Fin dall'entrata sul mercato (quasi 25 anni fa, nel 1988) dell'Airbus A-320, il mondo dei piloti professionisti si è diviso sul tema dell'adozione di livelli di automazione talmente spinti da determinare un grosso problema di adattamento e di comprensione da parte di chi, questi aerei, è delegato a far volare in sicurezza sia in condizioni normali che in situazioni di emergenza.

L'argomento dell'eccessiva automazione (e dei suoi rischi) è sempre stato chiamato in causa dai detrattori di Airbus, saldamente aggrappati alle più umane filosofie di Boeing. Ma è un dibattito che pare ormai destinato ad essere definitivamente messo a tacere da quella che alcuni, con discutibile neologismo, hanno definito come “airbussizzazione” di Boeing.

E quello che in questo quarto di secolo è stato rimproverato agli aerei Airbus, è il fatto di adottare soluzioni operative tali da rendere molto facile la cosiddetta “uscita dal loop”, volendo con ciò significare la difficoltà, da parte dei piloti, di mantenere la consapevolezza di quello che la macchina sta facendo. Detto in poche e brutali parole: diventa difficile per i piloti, soprattutto per quelli di nuova formazione, che non hanno alle spalle una consolidata esperienza di volo su macchine classiche, acquisire quella airmanship che consenta loro di mantenere il controllo dell'aereo anche quando gli automatismi, in qualche modo, li tradiscono.

Perché se da un lato l'informatica sempre più diffusa è senz'altro in grado di facilitare il compito dei piloti quanto “tutto va bene”, alla prova dei fatti ci si è accorti che in condizioni “degradate” diventa estremamente difficile, per i piloti, riprendere in mano il controllo di una macchina le cui logiche di funzionamento sono (forse) chiare solo agli ingegneri che le hanno progettate.

In questo senso, l'introduzione di nuovi e più sofisticati automatismi rischia dunque di trasformarsi in un'arma a doppio taglio, con i piloti sempre più confinati nel ruolo di operatori di sistemi complessi i cui principi di funzionamento sono di ardua comprensione... tanto ardua da rendere problematico l'intervento umano in caso di emergenza.
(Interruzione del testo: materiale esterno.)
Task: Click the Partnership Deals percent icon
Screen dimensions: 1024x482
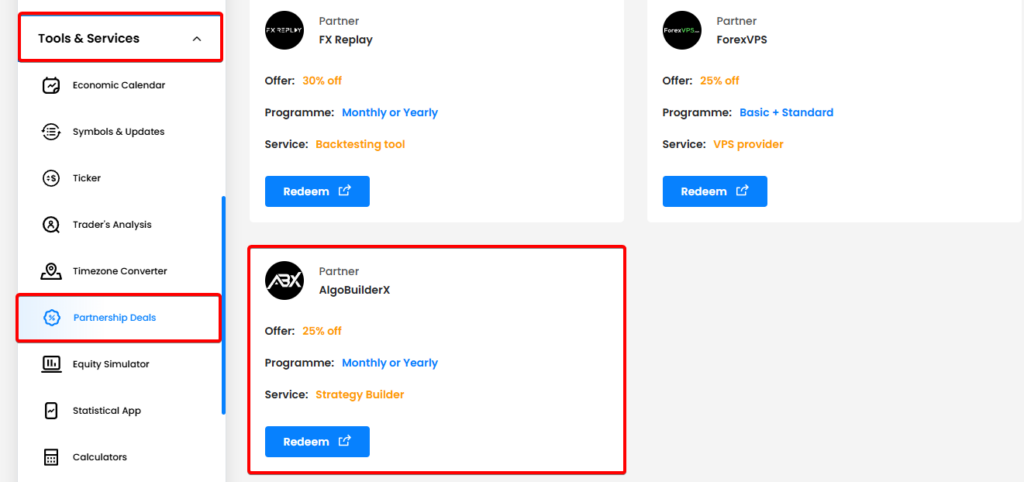Action: click(x=51, y=318)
A fronte di tutto ciò (e l'incidente del volo AF 447 del quale Manuale di Volo si è a più riprese occupato pare dimostrarlo) l'unico vero antidoto sembra risiedere in una politica che preveda tempi di addestramento e di assimilazione delle novità ben più lungo dei cinque miseri giorni vantati dalla Boeing per passare dal B-777 al B-787.